## YOUR INSTRUCTIONS
Show every line of the data below that includes the word "Switch".

## RECORDS SUPPLIED
******************************

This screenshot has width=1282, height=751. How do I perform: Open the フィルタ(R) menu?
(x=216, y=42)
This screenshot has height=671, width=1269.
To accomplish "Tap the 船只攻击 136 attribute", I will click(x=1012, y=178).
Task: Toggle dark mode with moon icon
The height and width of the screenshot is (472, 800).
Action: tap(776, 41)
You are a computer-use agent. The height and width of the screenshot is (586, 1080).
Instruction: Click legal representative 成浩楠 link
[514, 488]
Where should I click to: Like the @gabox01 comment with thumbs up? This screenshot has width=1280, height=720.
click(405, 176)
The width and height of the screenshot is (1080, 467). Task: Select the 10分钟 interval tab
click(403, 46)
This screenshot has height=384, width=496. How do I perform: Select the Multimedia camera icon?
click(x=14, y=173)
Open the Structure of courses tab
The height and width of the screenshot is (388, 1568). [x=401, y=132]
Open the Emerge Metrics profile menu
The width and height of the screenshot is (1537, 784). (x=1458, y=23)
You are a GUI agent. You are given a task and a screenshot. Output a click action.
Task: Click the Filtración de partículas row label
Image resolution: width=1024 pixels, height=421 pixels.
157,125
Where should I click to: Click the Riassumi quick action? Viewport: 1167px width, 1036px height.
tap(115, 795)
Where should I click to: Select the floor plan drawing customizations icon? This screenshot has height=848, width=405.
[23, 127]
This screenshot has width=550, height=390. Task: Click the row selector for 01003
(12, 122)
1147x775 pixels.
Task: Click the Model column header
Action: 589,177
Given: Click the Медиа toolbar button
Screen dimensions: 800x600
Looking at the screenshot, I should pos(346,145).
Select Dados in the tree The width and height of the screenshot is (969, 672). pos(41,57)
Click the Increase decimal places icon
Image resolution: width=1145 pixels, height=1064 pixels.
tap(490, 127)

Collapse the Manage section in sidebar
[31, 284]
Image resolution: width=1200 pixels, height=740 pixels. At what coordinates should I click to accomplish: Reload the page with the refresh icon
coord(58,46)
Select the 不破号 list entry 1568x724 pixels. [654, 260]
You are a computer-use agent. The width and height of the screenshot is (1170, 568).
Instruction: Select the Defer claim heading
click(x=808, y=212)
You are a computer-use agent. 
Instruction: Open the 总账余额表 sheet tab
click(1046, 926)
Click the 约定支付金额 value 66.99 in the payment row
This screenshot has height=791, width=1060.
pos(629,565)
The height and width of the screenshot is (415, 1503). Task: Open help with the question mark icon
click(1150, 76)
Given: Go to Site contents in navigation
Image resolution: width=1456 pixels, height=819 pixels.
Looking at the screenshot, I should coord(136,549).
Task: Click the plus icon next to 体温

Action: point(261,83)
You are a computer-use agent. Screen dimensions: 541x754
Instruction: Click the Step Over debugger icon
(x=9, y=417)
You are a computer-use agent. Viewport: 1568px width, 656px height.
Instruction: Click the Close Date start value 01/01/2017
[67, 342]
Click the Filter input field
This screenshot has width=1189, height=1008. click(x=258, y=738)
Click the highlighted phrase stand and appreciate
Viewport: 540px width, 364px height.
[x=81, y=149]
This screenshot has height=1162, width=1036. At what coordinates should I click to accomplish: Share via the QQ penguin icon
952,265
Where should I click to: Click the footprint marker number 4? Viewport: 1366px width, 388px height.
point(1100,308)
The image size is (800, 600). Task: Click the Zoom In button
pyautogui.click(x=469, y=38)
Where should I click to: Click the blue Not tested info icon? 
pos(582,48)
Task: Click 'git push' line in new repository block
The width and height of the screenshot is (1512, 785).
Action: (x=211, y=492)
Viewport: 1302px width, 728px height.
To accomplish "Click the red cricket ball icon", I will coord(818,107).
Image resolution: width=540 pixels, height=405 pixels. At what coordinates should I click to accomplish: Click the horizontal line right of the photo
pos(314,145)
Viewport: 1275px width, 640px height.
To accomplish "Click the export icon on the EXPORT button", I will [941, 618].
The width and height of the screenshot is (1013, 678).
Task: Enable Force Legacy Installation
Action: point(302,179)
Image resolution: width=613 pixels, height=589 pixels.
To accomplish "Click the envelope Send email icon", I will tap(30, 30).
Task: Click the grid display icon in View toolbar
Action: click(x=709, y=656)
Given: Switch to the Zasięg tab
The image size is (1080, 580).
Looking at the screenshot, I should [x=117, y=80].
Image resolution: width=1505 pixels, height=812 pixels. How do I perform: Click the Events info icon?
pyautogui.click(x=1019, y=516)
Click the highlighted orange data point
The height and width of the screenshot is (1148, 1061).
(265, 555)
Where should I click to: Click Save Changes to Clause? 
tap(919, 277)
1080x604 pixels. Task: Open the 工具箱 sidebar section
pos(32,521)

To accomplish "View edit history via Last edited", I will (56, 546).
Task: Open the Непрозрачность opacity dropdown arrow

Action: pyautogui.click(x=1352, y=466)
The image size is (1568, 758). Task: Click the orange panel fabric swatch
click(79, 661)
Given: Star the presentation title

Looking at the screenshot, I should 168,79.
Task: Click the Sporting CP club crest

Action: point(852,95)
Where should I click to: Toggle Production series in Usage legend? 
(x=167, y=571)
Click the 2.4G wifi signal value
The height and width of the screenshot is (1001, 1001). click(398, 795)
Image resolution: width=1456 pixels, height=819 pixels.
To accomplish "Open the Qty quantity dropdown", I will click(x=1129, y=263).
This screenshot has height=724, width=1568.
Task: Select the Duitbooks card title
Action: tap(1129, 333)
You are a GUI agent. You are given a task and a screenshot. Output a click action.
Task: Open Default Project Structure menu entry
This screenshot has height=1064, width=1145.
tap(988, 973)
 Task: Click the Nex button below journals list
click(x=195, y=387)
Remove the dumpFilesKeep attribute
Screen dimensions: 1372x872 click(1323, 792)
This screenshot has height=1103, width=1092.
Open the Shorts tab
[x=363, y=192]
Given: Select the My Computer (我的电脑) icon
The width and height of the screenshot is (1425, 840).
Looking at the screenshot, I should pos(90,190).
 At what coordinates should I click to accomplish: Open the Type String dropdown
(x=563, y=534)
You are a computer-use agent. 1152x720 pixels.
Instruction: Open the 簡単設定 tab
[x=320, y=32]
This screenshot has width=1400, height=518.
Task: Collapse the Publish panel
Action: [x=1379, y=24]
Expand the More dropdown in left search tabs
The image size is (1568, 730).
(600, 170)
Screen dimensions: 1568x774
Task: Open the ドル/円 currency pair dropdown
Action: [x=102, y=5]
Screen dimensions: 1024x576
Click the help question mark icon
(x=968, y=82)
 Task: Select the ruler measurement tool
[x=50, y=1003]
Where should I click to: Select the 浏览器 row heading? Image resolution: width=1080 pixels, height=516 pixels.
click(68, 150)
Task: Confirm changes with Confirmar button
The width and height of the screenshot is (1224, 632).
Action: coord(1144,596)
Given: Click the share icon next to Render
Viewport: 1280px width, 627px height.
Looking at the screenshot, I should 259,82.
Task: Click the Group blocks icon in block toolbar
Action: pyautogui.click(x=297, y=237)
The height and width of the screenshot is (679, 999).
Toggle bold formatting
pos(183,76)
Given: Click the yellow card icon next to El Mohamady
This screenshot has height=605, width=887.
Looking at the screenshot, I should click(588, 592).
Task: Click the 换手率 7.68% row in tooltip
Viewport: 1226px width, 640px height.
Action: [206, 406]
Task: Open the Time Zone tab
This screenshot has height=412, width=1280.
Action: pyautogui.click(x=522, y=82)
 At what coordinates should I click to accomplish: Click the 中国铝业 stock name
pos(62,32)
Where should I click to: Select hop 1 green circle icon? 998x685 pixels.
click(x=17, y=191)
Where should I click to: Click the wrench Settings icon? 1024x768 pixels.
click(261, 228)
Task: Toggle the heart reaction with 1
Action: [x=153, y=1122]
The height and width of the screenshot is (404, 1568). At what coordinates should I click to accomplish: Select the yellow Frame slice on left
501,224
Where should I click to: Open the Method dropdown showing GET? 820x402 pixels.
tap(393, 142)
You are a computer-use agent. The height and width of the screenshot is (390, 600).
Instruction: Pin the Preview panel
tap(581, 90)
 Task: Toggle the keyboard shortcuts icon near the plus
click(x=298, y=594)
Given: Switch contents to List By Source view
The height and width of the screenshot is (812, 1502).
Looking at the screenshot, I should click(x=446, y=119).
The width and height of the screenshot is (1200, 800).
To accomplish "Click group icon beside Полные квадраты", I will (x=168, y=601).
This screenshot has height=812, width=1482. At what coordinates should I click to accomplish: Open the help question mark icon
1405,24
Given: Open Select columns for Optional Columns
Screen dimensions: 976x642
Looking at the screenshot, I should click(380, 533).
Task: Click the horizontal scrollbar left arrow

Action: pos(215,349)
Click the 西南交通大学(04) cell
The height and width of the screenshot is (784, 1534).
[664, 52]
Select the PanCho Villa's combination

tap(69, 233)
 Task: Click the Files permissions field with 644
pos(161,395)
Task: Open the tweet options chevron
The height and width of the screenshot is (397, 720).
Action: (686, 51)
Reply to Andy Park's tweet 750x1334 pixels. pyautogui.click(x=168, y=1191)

******************************

## WRITTEN RESPONSE
Given: Switch to the Zasięg tab
Given: Switch contents to List By Source view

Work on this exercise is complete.